His book also includes this powerful quote (bold mine):

That the progress of the Church through these years has been slow is due to the fact that Christians in general have not taken seriously Christ's command to evangelize the world. The Great Commission is addressed not merely to ministers and missionaries, but to all Christians everywhere... Roderick Campbell has well said:

"Some day the Christian church will learn to profit by the bitter experience of the church and nation of the Old Covenant. Two very pointed and useful lessons may be learned from the records of the past. Israel had been commanded by God to march in and take possession of the Promised Land. About one year after they left Egypt they reached the borders of the land. Then their faith and their courage failed. 'Let us make a captain,' they say, 'and let us return into Egypt.' What is the result? -- forty weary years of wandering among the rocks and the sand of the desert, and the death of that entire adult generation with the exception of two men of faith ( cf. Nu. 14; 32:10-13).

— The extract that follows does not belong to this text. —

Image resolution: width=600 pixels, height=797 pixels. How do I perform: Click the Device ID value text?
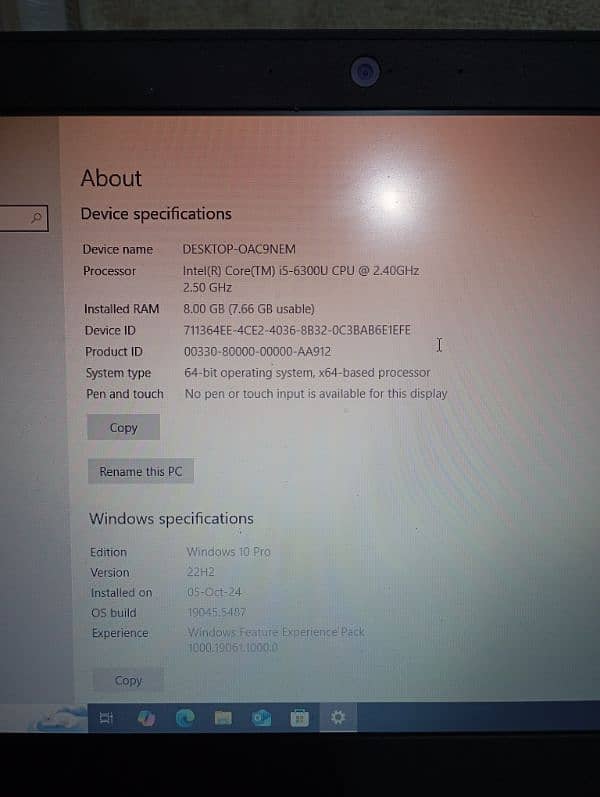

"The other lesson is equally profitable and clear. A new army under Joshua entered the land. It won its first signal victory at Jericho. It then met bitter and humiliating defeat. Why? Israel had sinned. The guilty party must be punished and every forbidden thing destroyed before victory could be achieved. When this was done Israel found itself on the side of the Almighty ( Joshua 7). God fought for Israel with a mighty hand. The fulfillment of prophecy awaits the day when the church will really believe that God will do all that He has promised to do, and when the church will sincerely aim at entire conformity to the revealed will of God. Then, by the agency of imperfect but faithful men, we may expect God to do what He has promised to do" (Israel and the New Covenant, p. 162).

 

Further Reading:

Endnotes:
[1] Loraine Boettner, The Millennium (1957).